Laura siente una enorme necesidad de compartir con la sociedad su experiencia y anécdotas como taxista. “La gente no sabe todo lo que implica ser taxista, los retos económicos y de seguridad a los que nos enfrentamos día a día”.

Eva

Tiene 42 años, está divorciada y es madre de tres hijos, con los cuales convive. Eva vivía en su pueblo de Toledo donde siempre se había dedicado a labores administrativas. Al casarse y tener su primer hijo su marido insistió en que se quedara en casa. Eva dejó a un lado su vida laboral para dedicarse al hogar y la crianza de sus hijos.
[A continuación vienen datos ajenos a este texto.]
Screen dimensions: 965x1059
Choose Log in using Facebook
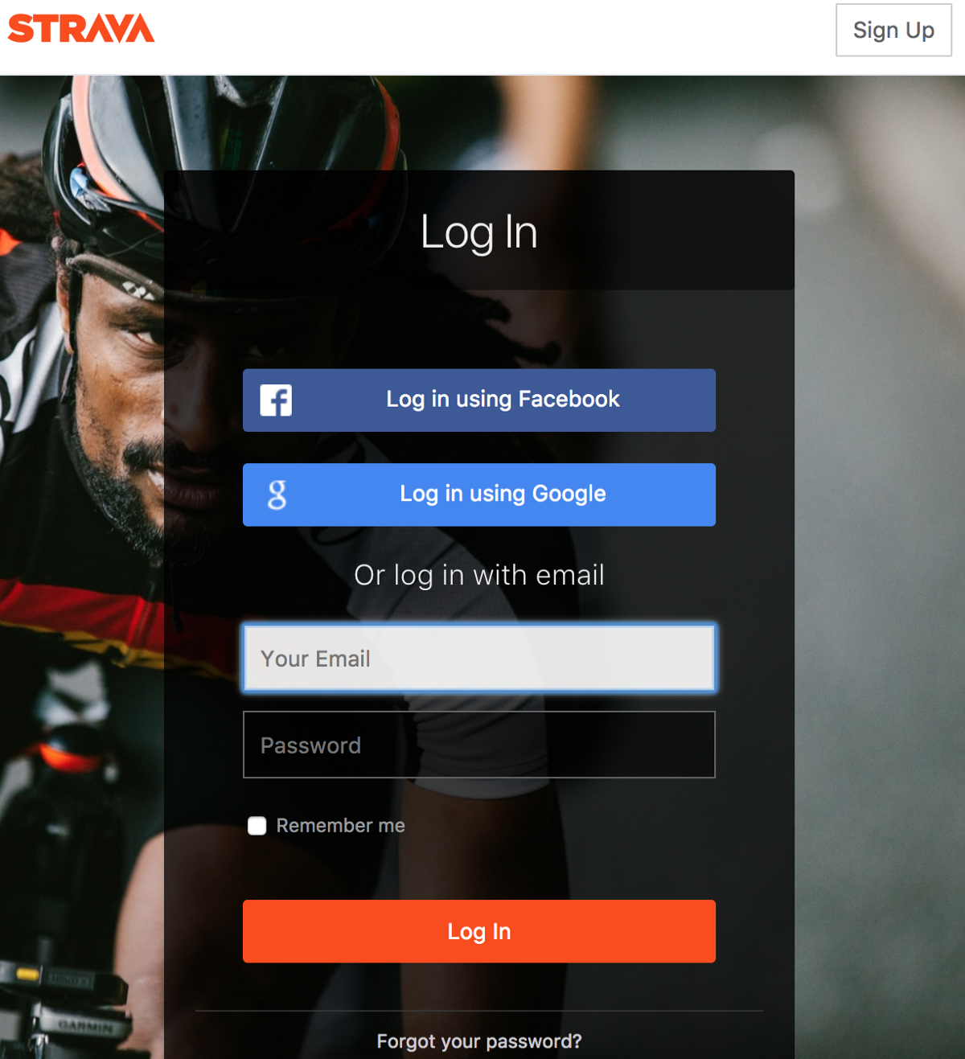[x=479, y=400]
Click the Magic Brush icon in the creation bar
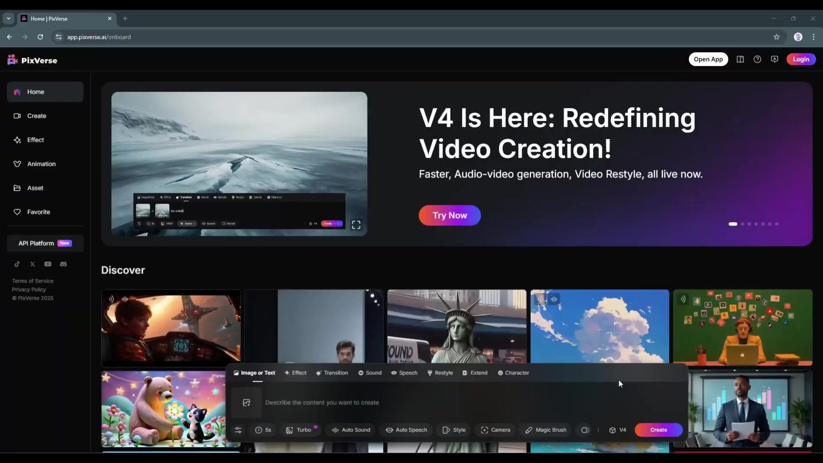The height and width of the screenshot is (463, 823). click(x=545, y=430)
Su vida social pasó a ser casi nula y comenzó a ser víctima de malos tratos por parte de su pareja.

Con mucho esfuerzo logró divorciarse pero no encontraba trabajo en su pueblo.  Solo le salían empleos precarios gracias al programa del ayuntamiento de Toledo para víctimas de violencia de género. Es así que Eva decide venirse a Madrid en busca de oportunidades laborales para lograr mantener a su familia. Ante la falta de opciones en otros sectores y su pasión por conducir decide sacarse la licencia de taxi.
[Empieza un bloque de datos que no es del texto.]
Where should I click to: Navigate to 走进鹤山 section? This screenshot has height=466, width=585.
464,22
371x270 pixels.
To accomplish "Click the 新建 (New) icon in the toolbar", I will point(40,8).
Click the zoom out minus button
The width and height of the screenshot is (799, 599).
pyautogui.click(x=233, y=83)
Para ella comenzar en el sector supuso un cambio de ciento ochenta grados a su situación, no solo disfruta de su trabajo y su independencia económica, la profesión le permite una gran conciliación con su vida familiar, porque vive sola con sus niños. Eva ahora se siente satisfecha consigo misma y cree que muchas mujeres en sus condiciones deberían tener conocimiento de todas las opciones que ofrece el mundo del taxi.
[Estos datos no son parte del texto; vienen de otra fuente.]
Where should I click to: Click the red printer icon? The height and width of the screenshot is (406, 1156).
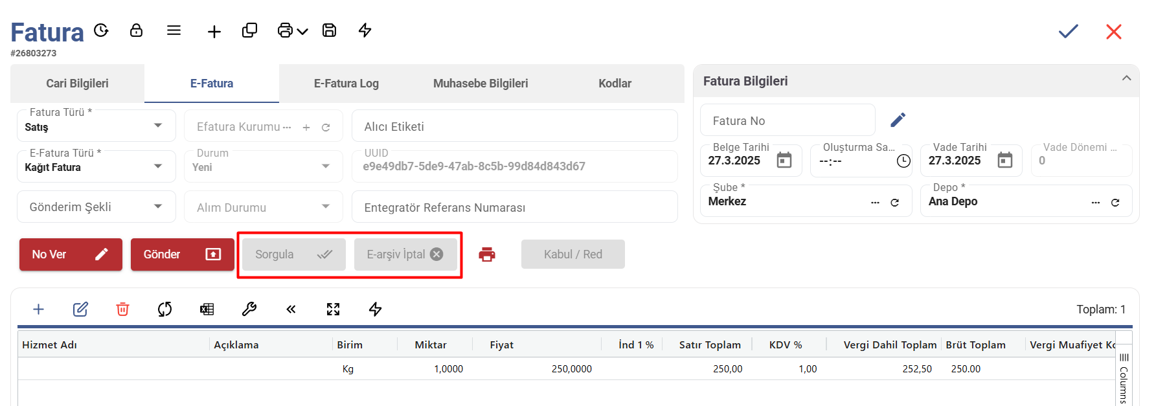(487, 254)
En su caso nunca ha sentido discriminación por parte de compañeros y de clientes, todo lo contrario, siente que sus compañeros siempre la han apoyado. Su principal preocupación está en poder recaudar lo suficiente para poder vivir dignamente y poder sacar beneficios para el dueño del taxi, y que así el negocio sea rentable. Nos cuenta que no lo tienen fácil por los problemas que vive el gremio actualmente con respecto a la competencia de los VTC.

Su deseo de participar en el documental viene dado sobre toda ante la necesidad de hacer ver a la sociedad el otro lado del taxi: es un profesión dura y sacrificada, y aunque cree que hay mucho aún por mejorar también siente que se deben cambiar muchos clichés (negativos) que se asocian al taxi en el imaginario popular.

Estética

¿Cómo queremos hacerlo?

Hablamos de un corto documental de aproximadamente 10 minutos donde acompañaremos a nuestras tres protagonistas en sus trayectos, de manera que el espectador por un día formará parte del taxi y vivirá en carne propia todos los retos que supone la profesión: la búsqueda de clientes, la espera en las colas y la camaradería.

Un seguimiento dentro del coche será fundamental. Una cámara en mano, desenfadada y un sonido directo realista, sin grandes intervenciones de banda sonora fonográfica, son los elementos estéticos fundamentales de los que nos valdremos para contar la historia.

Creemos que el contenido que tenemos es per sé de gran impacto, por lo tanto nos planteamos elaborar un guión intuitivo y poco artificioso.

Las dos localizaciones por excelencia serían el interior del taxi y los exteriores de Madrid, en especial aquellos que le son más familiares al gremio.

Material

Para grabar imagen nos valdremos de una cámara DSRL, apelando sobre todo a lentes panorámicas que hagan más amenas y cómodas las escenas en el interior del vehículo.

Para la grabación de sonido es ideal grabar con un micrófono inalámbrico para que las chicas puedan dialogar sin inconvenientes mientras conducen el coche. Para la grabación en exteriores el uso de un micrófono estéreo nos va a permitir captar el ruido de la ciudad.